Graves, FAIA, spoke on the panel, and I was impressed by his easygoing manner and his obvious passion for the project. His own experience with disability (Graves is partially paralyzed) informed the designs, as did many conversations with veterans suffering from injuries sustained in Iraq and Afghanistan. “We wanted to make a house that was very normal,” he said. “One that didn’t scream, ‘A disabled person lives here.’” The two homes are now built and occupied, and their appealing designs indicate that Graves and his team have met that goal.
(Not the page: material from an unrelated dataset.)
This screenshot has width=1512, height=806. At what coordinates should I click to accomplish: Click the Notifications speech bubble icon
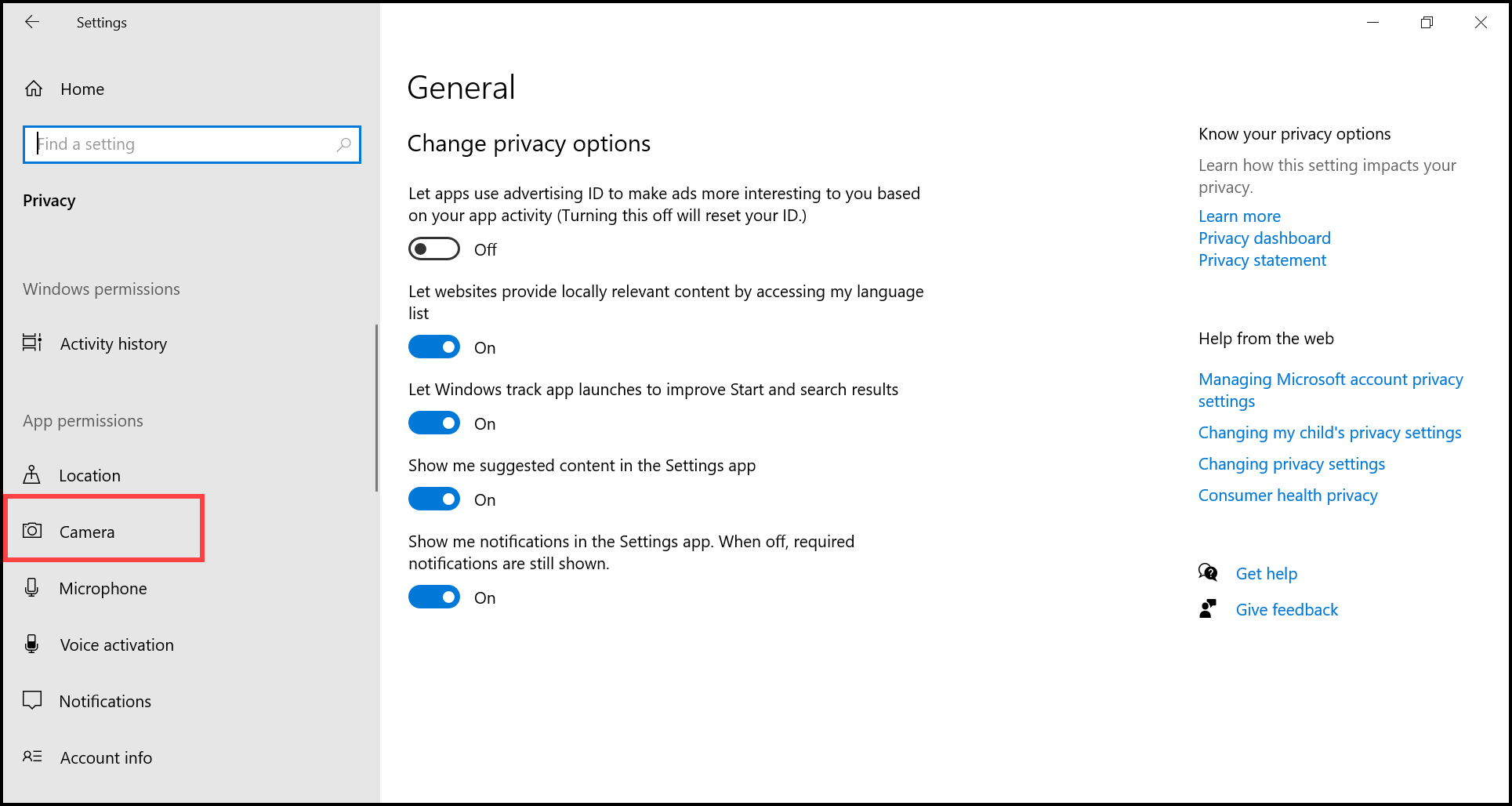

The buildings’ accommodations for disabilities are subtle and sensitive. Windows extend closer to the floor than usual, allowing residents in a wheelchair to easily take in natural light and views. Five-foot-wide corridors allow for easy turns, and bathrooms feature linear drains, which eliminate the need for shower curbs. Residents recovering from burns often have trouble controlling their body temperature, so the HVAC systems are divided into several different zones for heating and cooling customization.
Panelist Casey Nolan of Clark Realty Capital, one of the Wounded Warrior Home Project’s partners, said a major aim of the program is to raise awareness. “There’s a huge need for better accessible housing out there,” he said. “Not only for service members, but also for the aging population we have today.”